## Problem to work on
Every line of the data must be copied exactly.

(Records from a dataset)
--------------------

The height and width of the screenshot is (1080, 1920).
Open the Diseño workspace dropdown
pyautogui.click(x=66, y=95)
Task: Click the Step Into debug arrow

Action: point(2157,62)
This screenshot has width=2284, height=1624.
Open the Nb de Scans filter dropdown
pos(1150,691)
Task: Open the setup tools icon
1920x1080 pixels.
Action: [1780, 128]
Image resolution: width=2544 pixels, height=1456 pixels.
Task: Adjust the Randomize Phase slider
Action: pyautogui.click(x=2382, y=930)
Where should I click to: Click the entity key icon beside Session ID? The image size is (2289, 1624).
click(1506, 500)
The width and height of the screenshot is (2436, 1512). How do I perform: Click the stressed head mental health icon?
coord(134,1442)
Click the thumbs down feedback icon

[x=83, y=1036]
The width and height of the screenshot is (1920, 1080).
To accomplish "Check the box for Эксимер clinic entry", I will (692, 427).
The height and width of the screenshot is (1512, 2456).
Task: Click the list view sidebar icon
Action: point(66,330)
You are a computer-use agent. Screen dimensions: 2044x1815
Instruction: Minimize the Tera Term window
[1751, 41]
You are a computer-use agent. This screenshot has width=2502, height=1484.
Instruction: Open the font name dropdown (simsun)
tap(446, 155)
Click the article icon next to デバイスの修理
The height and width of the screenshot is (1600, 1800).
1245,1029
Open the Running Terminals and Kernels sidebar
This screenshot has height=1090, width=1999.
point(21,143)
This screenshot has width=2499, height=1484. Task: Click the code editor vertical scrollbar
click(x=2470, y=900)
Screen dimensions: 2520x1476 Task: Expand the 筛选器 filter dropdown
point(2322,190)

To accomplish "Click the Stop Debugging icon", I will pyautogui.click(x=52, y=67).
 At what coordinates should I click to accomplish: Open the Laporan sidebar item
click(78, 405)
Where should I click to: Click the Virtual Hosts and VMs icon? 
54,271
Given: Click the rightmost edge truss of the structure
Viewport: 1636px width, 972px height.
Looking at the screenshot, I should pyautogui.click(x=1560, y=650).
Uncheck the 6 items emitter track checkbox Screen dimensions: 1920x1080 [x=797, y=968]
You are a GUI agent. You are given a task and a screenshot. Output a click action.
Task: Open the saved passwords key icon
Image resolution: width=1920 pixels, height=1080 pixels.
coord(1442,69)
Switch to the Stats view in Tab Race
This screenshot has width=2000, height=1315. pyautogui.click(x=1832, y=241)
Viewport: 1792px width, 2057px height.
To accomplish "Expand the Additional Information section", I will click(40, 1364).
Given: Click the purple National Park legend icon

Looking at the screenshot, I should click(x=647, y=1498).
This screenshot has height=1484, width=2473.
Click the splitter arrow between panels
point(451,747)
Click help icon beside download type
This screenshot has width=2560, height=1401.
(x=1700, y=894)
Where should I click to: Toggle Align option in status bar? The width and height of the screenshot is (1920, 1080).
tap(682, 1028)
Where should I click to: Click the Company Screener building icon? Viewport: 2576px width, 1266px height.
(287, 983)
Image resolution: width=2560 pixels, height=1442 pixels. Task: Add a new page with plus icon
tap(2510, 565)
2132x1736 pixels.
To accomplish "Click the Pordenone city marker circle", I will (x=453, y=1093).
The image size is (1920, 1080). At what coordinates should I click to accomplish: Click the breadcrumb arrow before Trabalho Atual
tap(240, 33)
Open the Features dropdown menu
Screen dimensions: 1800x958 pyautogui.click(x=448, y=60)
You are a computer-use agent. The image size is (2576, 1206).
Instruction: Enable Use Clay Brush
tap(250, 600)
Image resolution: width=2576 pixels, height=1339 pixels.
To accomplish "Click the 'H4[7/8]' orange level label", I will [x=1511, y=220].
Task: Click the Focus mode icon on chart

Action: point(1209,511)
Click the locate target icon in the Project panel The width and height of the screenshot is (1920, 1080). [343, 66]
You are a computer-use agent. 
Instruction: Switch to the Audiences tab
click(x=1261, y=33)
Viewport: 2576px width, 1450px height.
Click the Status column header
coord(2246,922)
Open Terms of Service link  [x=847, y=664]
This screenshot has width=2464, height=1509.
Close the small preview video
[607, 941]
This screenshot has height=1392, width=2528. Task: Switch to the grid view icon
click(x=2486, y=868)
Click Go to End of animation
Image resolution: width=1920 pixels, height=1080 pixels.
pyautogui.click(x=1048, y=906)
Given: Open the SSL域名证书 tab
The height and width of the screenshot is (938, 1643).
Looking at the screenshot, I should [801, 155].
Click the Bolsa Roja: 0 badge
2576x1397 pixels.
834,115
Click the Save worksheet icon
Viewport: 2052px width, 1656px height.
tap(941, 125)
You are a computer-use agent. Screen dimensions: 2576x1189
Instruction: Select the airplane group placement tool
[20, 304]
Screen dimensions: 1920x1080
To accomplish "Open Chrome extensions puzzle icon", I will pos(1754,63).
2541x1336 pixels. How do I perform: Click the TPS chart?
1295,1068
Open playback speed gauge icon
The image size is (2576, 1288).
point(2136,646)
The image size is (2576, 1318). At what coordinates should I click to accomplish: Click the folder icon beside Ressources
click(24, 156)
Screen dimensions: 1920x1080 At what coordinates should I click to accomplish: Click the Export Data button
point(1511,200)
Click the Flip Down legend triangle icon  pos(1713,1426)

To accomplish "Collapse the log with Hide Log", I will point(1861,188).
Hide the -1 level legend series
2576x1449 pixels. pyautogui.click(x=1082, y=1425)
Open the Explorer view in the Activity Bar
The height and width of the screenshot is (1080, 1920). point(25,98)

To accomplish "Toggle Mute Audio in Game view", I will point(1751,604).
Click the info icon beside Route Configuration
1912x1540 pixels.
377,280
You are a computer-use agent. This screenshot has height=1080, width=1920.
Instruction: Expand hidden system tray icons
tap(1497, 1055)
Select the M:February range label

--------------------

## The completed task
The height and width of the screenshot is (1080, 1920).
Open the Diseño workspace dropdown
pyautogui.click(x=66, y=95)
Task: Click the Step Into debug arrow

Action: point(2157,62)
This screenshot has width=2284, height=1624.
Open the Nb de Scans filter dropdown
pos(1150,691)
Task: Open the setup tools icon
1920x1080 pixels.
Action: [1780, 128]
Image resolution: width=2544 pixels, height=1456 pixels.
Task: Adjust the Randomize Phase slider
Action: pyautogui.click(x=2382, y=930)
Where should I click to: Click the entity key icon beside Session ID? The image size is (2289, 1624).
click(1506, 500)
The width and height of the screenshot is (2436, 1512). How do I perform: Click the stressed head mental health icon?
coord(134,1442)
Click the thumbs down feedback icon

[x=83, y=1036]
The width and height of the screenshot is (1920, 1080).
To accomplish "Check the box for Эксимер clinic entry", I will (692, 427).
The height and width of the screenshot is (1512, 2456).
Task: Click the list view sidebar icon
Action: point(66,330)
You are a computer-use agent. Screen dimensions: 2044x1815
Instruction: Minimize the Tera Term window
[1751, 41]
You are a computer-use agent. This screenshot has width=2502, height=1484.
Instruction: Open the font name dropdown (simsun)
tap(446, 155)
Click the article icon next to デバイスの修理
The height and width of the screenshot is (1600, 1800).
1245,1029
Open the Running Terminals and Kernels sidebar
This screenshot has height=1090, width=1999.
point(21,143)
This screenshot has width=2499, height=1484. Task: Click the code editor vertical scrollbar
click(x=2470, y=900)
Screen dimensions: 2520x1476 Task: Expand the 筛选器 filter dropdown
point(2322,190)

To accomplish "Click the Stop Debugging icon", I will pyautogui.click(x=52, y=67).
 At what coordinates should I click to accomplish: Open the Laporan sidebar item
click(78, 405)
Where should I click to: Click the Virtual Hosts and VMs icon? 
54,271
Given: Click the rightmost edge truss of the structure
Viewport: 1636px width, 972px height.
Looking at the screenshot, I should pyautogui.click(x=1560, y=650).
Uncheck the 6 items emitter track checkbox Screen dimensions: 1920x1080 [x=797, y=968]
You are a GUI agent. You are given a task and a screenshot. Output a click action.
Task: Open the saved passwords key icon
Image resolution: width=1920 pixels, height=1080 pixels.
coord(1442,69)
Switch to the Stats view in Tab Race
This screenshot has width=2000, height=1315. pyautogui.click(x=1832, y=241)
Viewport: 1792px width, 2057px height.
To accomplish "Expand the Additional Information section", I will click(40, 1364).
Given: Click the purple National Park legend icon

Looking at the screenshot, I should click(x=647, y=1498).
This screenshot has height=1484, width=2473.
Click the splitter arrow between panels
point(451,747)
Click help icon beside download type
This screenshot has width=2560, height=1401.
(x=1700, y=894)
Where should I click to: Toggle Align option in status bar? The width and height of the screenshot is (1920, 1080).
tap(682, 1028)
Where should I click to: Click the Company Screener building icon? Viewport: 2576px width, 1266px height.
(287, 983)
Image resolution: width=2560 pixels, height=1442 pixels. Task: Add a new page with plus icon
tap(2510, 565)
2132x1736 pixels.
To accomplish "Click the Pordenone city marker circle", I will (x=453, y=1093).
The image size is (1920, 1080). At what coordinates should I click to accomplish: Click the breadcrumb arrow before Trabalho Atual
tap(240, 33)
Open the Features dropdown menu
Screen dimensions: 1800x958 pyautogui.click(x=448, y=60)
You are a computer-use agent. The image size is (2576, 1206).
Instruction: Enable Use Clay Brush
tap(250, 600)
Image resolution: width=2576 pixels, height=1339 pixels.
To accomplish "Click the 'H4[7/8]' orange level label", I will [x=1511, y=220].
Task: Click the Focus mode icon on chart

Action: point(1209,511)
Click the locate target icon in the Project panel The width and height of the screenshot is (1920, 1080). [343, 66]
You are a computer-use agent. 
Instruction: Switch to the Audiences tab
click(x=1261, y=33)
Viewport: 2576px width, 1450px height.
Click the Status column header
coord(2246,922)
Open Terms of Service link  [x=847, y=664]
This screenshot has width=2464, height=1509.
Close the small preview video
[607, 941]
This screenshot has height=1392, width=2528. Task: Switch to the grid view icon
click(x=2486, y=868)
Click Go to End of animation
Image resolution: width=1920 pixels, height=1080 pixels.
pyautogui.click(x=1048, y=906)
Given: Open the SSL域名证书 tab
The height and width of the screenshot is (938, 1643).
Looking at the screenshot, I should [801, 155].
Click the Bolsa Roja: 0 badge
2576x1397 pixels.
834,115
Click the Save worksheet icon
Viewport: 2052px width, 1656px height.
tap(941, 125)
You are a computer-use agent. Screen dimensions: 2576x1189
Instruction: Select the airplane group placement tool
[20, 304]
Screen dimensions: 1920x1080
To accomplish "Open Chrome extensions puzzle icon", I will pos(1754,63).
2541x1336 pixels. How do I perform: Click the TPS chart?
1295,1068
Open playback speed gauge icon
The image size is (2576, 1288).
point(2136,646)
The image size is (2576, 1318). At what coordinates should I click to accomplish: Click the folder icon beside Ressources
click(24, 156)
Screen dimensions: 1920x1080 At what coordinates should I click to accomplish: Click the Export Data button
point(1511,200)
Click the Flip Down legend triangle icon  pos(1713,1426)

To accomplish "Collapse the log with Hide Log", I will point(1861,188).
Hide the -1 level legend series
2576x1449 pixels. pyautogui.click(x=1082, y=1425)
Open the Explorer view in the Activity Bar
The height and width of the screenshot is (1080, 1920). point(25,98)

To accomplish "Toggle Mute Audio in Game view", I will point(1751,604).
Click the info icon beside Route Configuration
1912x1540 pixels.
377,280
You are a computer-use agent. This screenshot has height=1080, width=1920.
Instruction: Expand hidden system tray icons
tap(1497, 1055)
Select the M:February range label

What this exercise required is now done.